Os atores tradicionais foram pelo ralo junto com a enxurrada de água suja que fizeram despejar sobre a população. O PSDB, sempre, desde Collor, o antagonista dos setores populares, desmilinguiu-se a ponto de oferecer, em legenda própria ou alhures, um conjunto de “nanicos”. Os “outsiders” imaginados como solução Luciano Huck e Joaquim Barbosa desertaram da chance que se lhes ofereceu por paúra justificada do festival de facas e cutelos que se tornou a disputa política.
Sobram dois, que Janio de Freitas define-os bem: de Marina, ninguém sabe o que pensa e de Bolsonaro, o que pensa assusta. Tanto pelo que promete – a ordem a bala – quanto naquilo que está além de sua capacidade de pensar: um projeto de país ou, ao menos, arremedo disso.
No outro mundo, a perplexidade, que se expressa num diagnóstico que dá nós na cabeça do “primeiro mundo”:
No território da opinião pública parece passar-se o mais interessante. Até agora, a “divisão dos votos de Lula”, preso há mais de um mês, não confirmou nenhum dos que expuseram previsões. A julgar pela sondagem CNT/MDA, ontem publicada, Lula mantém o seu apoio de um terço do eleitorado.
Já Maria Cristina Fernandes, no Valor, ilumina bastidores que não parecem atrair a “imprensa oficial”: a movimentação petista para impor-se como “player” e criar, na política, uma corrente favorável a Lula compatível com a que ele tem nos sentimentos da população.
Desde sua prisão, a melhor notícia para o ex-presidente foi a saída do ex-ministro Joaquim Barbosa do páreo. Some-se aí a reiterada sorte de Gilmar Mendes com a distribuição de habeas corpus no Supremo. O lulismo perdeu um adversário que ameaçava reconfigurar a esquerda e ganhou um cabo eleitoral para a estratégia de vitimização. Sua causa, para além do circuito militantes, igreja, artistas e intelectuais, ganhou esta semana a subscrição de seis ex-chefes de Estado europeus, entre eles François Hollande e José Zapatero.(…)
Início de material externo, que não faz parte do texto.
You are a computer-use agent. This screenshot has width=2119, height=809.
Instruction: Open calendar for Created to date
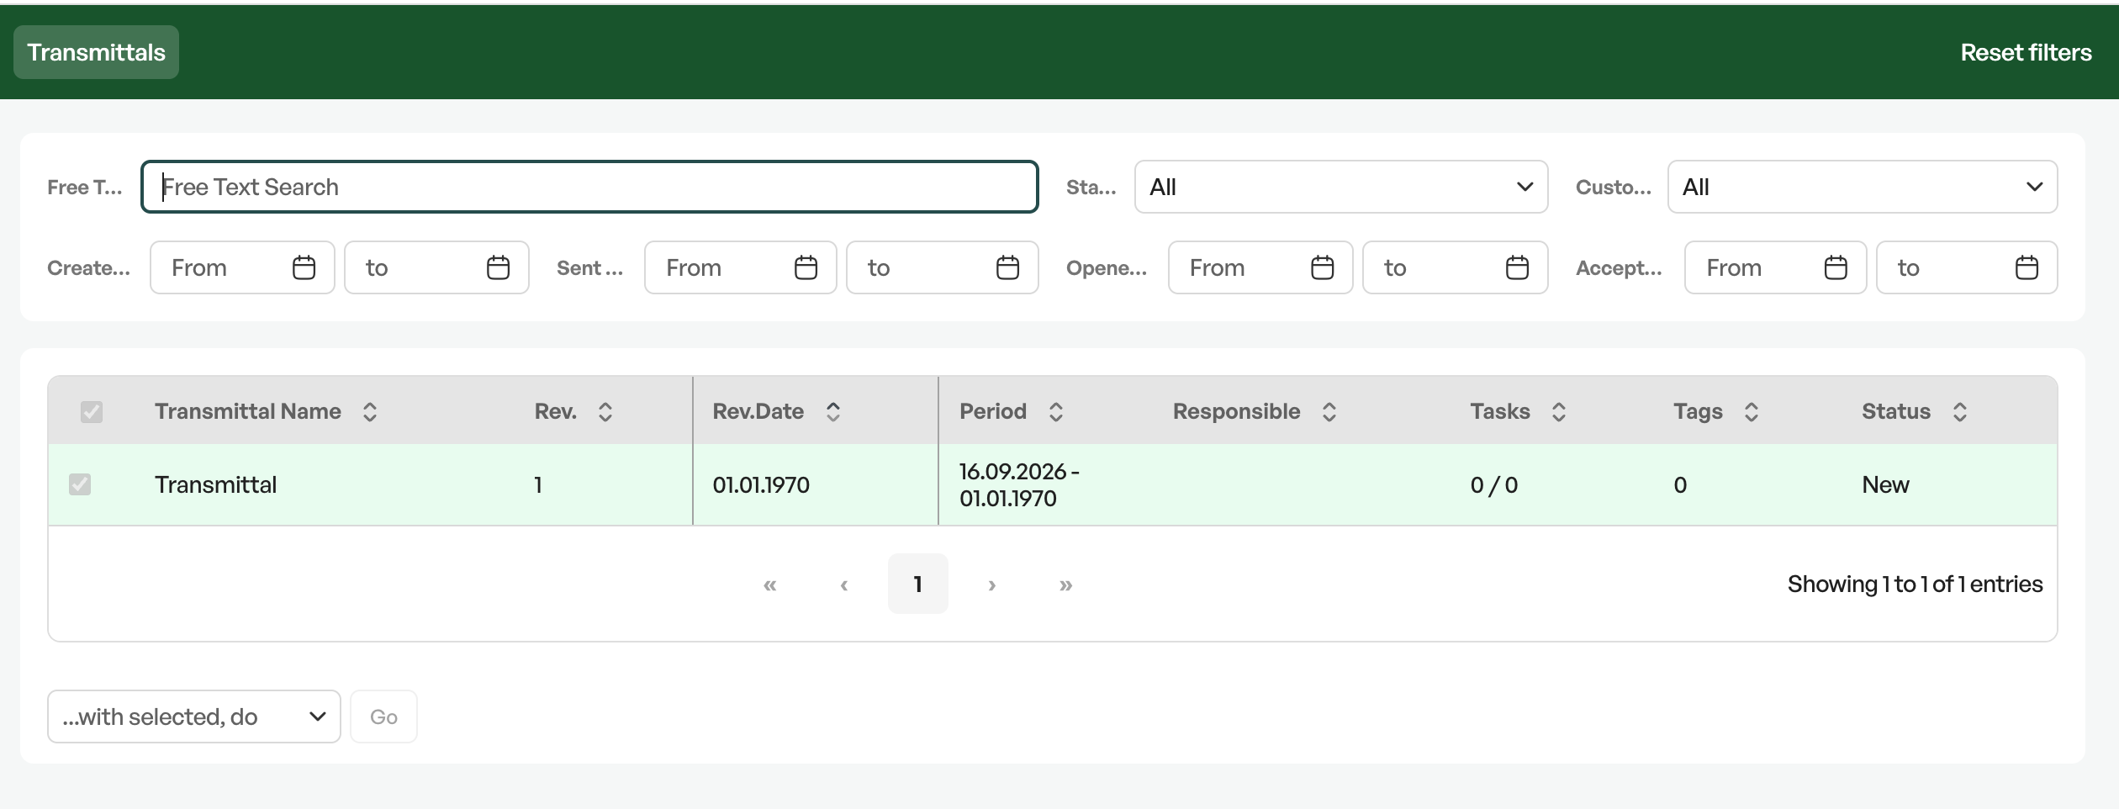coord(498,267)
Feita a ressalva de que a “estratégia de vitimização” não é estratégia alguma para quem é mesmo vítima de um processo de exclusão à força da disputa eleitoral, é, sim, o caminho possível – e por isso, o correto, até mesmo do ponto de vista jurídico – a Lula e, assim, não pode ser abandonado com uma adesão precipitada a qualquer “plano B” eleitoral.
Fernandes mostra que o PSB, órfão de Barbosa e incapaz de ser adotado por um esquálido Alckmin passou a ser o diálogo dos petista e, com isso, feito com que o potencial candidato a “B” de Lula parece ter escolhido outro caminho de legitimação, depois de ter deixado largadas as pontes construídas com o PT ao longo de uma década de aliança.
Na eventualidade de um acordo como este prosperar, não restará saída para Ciro Gomes outra saída senão o centrão. Cearense de Pindamonhangaba, indignado mas do sistema, anticoronelista mas oligarca, aliado petista mas signatário da cédula do Real, o ex-ministro é o melhor enfeixe de antagonismos que o PP poderia desejar. É a metamorfose ambulante de que o partido precisa para liderar o novo ciclo do liberalismo de Estado do país.
Será? É verdade que Ciro já foi sabor para todos os gostos, mas não parece que seu pragmatismo o vá levar a aumentar as resistências que seu nome enfrenta no eleitorado lulista. Como também há sinais intuitivos de que o grau de confiança de Lula em Ciro parece ser, em silêncio, mais eloquente que as restrições públicas que o candidato do PDT faz ao petista.
Se o fizer, abre espaço para que este se agregue em um candidato que, a depender da capacidade de Lula de transferir votos – que todos reconhecem ser grande – e jogar na hipótese de ser apenas o “plano Z”, o último, pela falta de outros.
O que pode dar votos, no segundo turno, mas certamente não dará o suporte e a legitimidade para seus planos de “entrar de sola” no sistema político-econômico, como anuncia.
Ninguém ganha a guerra guerreando a gregos e troianos.